• What is expected: From the first line to the last, repeat the data below exactly.

+++ Given data

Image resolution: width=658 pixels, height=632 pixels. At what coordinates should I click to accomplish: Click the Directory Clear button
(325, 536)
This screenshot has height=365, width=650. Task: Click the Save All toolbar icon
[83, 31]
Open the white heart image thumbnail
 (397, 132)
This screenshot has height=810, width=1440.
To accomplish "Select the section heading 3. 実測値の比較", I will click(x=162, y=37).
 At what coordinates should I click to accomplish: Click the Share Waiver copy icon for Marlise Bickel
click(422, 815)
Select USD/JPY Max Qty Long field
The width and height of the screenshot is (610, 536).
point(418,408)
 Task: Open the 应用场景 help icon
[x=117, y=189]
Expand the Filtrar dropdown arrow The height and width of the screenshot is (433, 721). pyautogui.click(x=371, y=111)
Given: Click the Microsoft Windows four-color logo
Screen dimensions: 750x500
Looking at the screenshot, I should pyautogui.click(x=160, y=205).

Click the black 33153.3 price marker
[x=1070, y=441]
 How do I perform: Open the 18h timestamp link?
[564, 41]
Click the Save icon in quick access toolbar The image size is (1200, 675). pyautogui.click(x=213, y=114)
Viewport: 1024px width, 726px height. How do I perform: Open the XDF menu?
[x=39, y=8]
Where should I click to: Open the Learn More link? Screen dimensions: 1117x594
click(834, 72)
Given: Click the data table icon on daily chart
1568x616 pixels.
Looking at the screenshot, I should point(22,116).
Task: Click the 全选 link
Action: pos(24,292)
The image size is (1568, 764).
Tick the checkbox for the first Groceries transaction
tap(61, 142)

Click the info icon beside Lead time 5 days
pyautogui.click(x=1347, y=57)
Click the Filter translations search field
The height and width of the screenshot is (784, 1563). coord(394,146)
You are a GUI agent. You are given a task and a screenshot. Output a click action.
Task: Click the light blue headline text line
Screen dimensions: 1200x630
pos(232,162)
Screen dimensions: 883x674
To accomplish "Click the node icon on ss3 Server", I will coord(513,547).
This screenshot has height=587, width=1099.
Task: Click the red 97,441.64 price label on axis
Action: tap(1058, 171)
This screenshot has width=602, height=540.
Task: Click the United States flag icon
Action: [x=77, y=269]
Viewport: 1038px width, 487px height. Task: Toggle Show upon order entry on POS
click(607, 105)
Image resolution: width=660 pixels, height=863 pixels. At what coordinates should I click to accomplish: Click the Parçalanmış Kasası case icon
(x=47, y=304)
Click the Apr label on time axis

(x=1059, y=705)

++++++

• Expected answer:
Image resolution: width=658 pixels, height=632 pixels. At what coordinates should I click to accomplish: Click the Directory Clear button
(325, 536)
This screenshot has height=365, width=650. Task: Click the Save All toolbar icon
[83, 31]
Open the white heart image thumbnail
 (397, 132)
This screenshot has height=810, width=1440.
To accomplish "Select the section heading 3. 実測値の比較", I will click(x=162, y=37).
 At what coordinates should I click to accomplish: Click the Share Waiver copy icon for Marlise Bickel
click(422, 815)
Select USD/JPY Max Qty Long field
The width and height of the screenshot is (610, 536).
point(418,408)
 Task: Open the 应用场景 help icon
[x=117, y=189]
Expand the Filtrar dropdown arrow The height and width of the screenshot is (433, 721). pyautogui.click(x=371, y=111)
Given: Click the Microsoft Windows four-color logo
Screen dimensions: 750x500
Looking at the screenshot, I should pyautogui.click(x=160, y=205).

Click the black 33153.3 price marker
[x=1070, y=441]
 How do I perform: Open the 18h timestamp link?
[564, 41]
Click the Save icon in quick access toolbar The image size is (1200, 675). pyautogui.click(x=213, y=114)
Viewport: 1024px width, 726px height. How do I perform: Open the XDF menu?
[x=39, y=8]
Where should I click to: Open the Learn More link? Screen dimensions: 1117x594
click(834, 72)
Given: Click the data table icon on daily chart
1568x616 pixels.
Looking at the screenshot, I should point(22,116).
Task: Click the 全选 link
Action: pos(24,292)
The image size is (1568, 764).
Tick the checkbox for the first Groceries transaction
tap(61, 142)

Click the info icon beside Lead time 5 days
pyautogui.click(x=1347, y=57)
Click the Filter translations search field
The height and width of the screenshot is (784, 1563). coord(394,146)
You are a GUI agent. You are given a task and a screenshot. Output a click action.
Task: Click the light blue headline text line
Screen dimensions: 1200x630
pos(232,162)
Screen dimensions: 883x674
To accomplish "Click the node icon on ss3 Server", I will coord(513,547).
This screenshot has height=587, width=1099.
Task: Click the red 97,441.64 price label on axis
Action: tap(1058, 171)
This screenshot has width=602, height=540.
Task: Click the United States flag icon
Action: [x=77, y=269]
Viewport: 1038px width, 487px height. Task: Toggle Show upon order entry on POS
click(607, 105)
Image resolution: width=660 pixels, height=863 pixels. At what coordinates should I click to accomplish: Click the Parçalanmış Kasası case icon
(x=47, y=304)
Click the Apr label on time axis

(x=1059, y=705)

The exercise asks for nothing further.